B. H. Roberts responds to the alleged presence of Shakespeare in the Book of Mormon.
B. H. Roberts, Defense of the Faith and the Saints, Volume 1 (Salt Lake City: Deseret News, 1907), 332–333
THE SHAKESPEAREAN QUOTATION.
2. The Unknown fairly revels in the thought that he has Lehi quoting Shakespeare many generations before our great English poet was born; and indulges in the sarcasms which Campbell and more than a score of anti-Mormon writers have indulged in who have mimicked his phraseology. Now the fact is there are two passages in Job which could easily have supplied both Shakespeare and Lehi with the idea of that country "from whose bourn no traveler returns." That this may appear I give the passages from Shakespeare, Job and Lehi.
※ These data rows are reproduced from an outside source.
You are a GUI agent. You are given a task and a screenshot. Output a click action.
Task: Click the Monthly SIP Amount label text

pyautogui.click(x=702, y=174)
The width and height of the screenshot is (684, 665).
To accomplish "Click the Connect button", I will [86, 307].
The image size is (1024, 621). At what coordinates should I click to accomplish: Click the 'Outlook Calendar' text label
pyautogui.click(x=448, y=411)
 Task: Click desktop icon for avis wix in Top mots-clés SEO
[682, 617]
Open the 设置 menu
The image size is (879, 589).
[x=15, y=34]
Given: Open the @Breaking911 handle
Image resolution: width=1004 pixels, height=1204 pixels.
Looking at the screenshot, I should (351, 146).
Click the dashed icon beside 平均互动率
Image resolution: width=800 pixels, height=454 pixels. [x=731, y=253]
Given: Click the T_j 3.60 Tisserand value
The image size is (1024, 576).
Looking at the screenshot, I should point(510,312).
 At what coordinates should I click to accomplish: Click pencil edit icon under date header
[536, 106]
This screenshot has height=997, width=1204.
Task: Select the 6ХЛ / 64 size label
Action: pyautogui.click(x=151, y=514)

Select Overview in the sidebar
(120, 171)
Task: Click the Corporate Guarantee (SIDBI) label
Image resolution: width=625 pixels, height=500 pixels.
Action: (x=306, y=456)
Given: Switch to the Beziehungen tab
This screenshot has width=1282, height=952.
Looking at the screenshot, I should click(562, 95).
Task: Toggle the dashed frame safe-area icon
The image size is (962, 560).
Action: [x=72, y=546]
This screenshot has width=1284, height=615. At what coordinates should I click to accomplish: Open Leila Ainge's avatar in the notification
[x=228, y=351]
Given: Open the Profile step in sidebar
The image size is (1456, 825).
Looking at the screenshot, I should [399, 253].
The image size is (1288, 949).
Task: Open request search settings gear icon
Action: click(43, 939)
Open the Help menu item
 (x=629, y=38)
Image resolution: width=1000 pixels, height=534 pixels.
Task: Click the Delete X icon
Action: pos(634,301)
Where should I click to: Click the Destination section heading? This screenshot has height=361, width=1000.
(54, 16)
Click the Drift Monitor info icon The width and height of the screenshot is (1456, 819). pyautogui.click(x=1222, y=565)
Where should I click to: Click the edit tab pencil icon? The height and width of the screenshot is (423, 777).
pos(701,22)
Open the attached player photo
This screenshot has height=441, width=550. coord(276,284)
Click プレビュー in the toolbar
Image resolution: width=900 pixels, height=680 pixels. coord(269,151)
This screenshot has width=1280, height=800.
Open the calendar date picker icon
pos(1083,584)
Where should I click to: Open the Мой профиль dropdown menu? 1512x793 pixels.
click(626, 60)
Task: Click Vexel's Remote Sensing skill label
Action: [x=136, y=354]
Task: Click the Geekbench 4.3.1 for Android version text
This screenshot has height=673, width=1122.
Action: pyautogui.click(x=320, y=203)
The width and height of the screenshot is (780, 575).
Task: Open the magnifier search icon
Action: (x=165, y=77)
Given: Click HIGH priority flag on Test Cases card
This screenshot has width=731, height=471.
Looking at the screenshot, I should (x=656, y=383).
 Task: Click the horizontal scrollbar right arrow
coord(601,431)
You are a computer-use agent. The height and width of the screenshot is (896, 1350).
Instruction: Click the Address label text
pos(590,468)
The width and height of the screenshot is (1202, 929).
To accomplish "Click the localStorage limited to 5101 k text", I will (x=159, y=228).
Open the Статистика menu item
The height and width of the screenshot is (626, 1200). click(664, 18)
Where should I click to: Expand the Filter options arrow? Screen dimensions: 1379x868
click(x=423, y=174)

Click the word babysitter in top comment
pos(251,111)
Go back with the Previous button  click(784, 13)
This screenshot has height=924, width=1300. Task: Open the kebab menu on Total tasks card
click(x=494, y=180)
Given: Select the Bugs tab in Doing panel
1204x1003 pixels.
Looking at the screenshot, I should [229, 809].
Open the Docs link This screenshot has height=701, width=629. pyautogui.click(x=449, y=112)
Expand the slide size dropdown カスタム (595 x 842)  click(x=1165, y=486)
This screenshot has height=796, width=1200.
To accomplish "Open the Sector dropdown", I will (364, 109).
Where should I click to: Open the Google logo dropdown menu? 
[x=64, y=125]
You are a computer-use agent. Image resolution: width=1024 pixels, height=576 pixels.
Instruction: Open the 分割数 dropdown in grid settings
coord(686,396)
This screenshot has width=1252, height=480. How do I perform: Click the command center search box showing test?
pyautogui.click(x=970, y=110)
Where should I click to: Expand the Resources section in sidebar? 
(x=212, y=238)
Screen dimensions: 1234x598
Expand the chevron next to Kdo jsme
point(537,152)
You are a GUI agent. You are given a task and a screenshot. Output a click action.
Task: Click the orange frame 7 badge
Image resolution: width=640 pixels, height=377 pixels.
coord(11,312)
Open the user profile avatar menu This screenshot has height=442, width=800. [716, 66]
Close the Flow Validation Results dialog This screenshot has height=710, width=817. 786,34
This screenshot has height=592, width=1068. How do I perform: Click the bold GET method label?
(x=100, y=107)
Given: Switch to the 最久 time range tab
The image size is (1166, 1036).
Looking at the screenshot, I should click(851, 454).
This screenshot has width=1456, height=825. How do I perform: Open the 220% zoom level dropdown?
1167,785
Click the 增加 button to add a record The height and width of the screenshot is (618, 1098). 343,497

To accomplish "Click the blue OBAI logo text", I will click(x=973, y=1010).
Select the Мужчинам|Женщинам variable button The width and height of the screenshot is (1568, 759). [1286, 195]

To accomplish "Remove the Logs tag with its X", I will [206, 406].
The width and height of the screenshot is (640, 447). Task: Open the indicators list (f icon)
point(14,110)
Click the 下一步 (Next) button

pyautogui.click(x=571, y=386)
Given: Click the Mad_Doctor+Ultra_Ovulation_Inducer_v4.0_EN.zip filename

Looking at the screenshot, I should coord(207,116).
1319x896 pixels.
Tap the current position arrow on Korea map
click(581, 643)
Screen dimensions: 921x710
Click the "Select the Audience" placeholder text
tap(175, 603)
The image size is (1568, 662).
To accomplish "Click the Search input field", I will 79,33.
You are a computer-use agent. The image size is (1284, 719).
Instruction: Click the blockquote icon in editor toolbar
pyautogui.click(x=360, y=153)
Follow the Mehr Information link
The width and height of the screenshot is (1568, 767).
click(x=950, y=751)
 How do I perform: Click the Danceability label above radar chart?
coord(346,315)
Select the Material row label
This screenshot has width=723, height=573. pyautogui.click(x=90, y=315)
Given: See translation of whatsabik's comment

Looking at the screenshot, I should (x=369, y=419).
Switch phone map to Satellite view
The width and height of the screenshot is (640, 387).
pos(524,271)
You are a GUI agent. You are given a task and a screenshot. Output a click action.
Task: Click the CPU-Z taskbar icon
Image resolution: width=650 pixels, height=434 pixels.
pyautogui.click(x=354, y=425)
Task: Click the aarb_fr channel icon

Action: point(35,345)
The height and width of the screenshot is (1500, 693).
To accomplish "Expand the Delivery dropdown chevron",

It should be remembered always that the Nephites had the Jewish scriptures with them, including the book of Job; hence Lehi could have obtained his idea from the same source whence Shakespeare obtained his.
Shakespeare: "That undiscovered country from whose bourn no traveler returns."
Job: "Let me alone that I may take comfort a little, before I go whence I shall not return, even to the land of darkness and the shadow of death." (Job x:20, 21.) "When a few years are come, then I shall go the way whence I shall not return ." (Job xvi:22.)
Lehi : "Hear the words of a parent whose limbs ye must soon lay down in the cold and silent grave from whence no traveler can return. "
It will be observed that the passage from the Book of Mormon follows Job more closely than it does Shakespeare both in thought and diction; and this for the reason, doubtless, that Lehi had been impressed with Job's idea of going to the land whence he would not return, and Joseph Smith, being familiar with Job, and very likely not familiar with Shakespeare, when he came to Lehi's thought, expressed it nearly in Job's phraseology.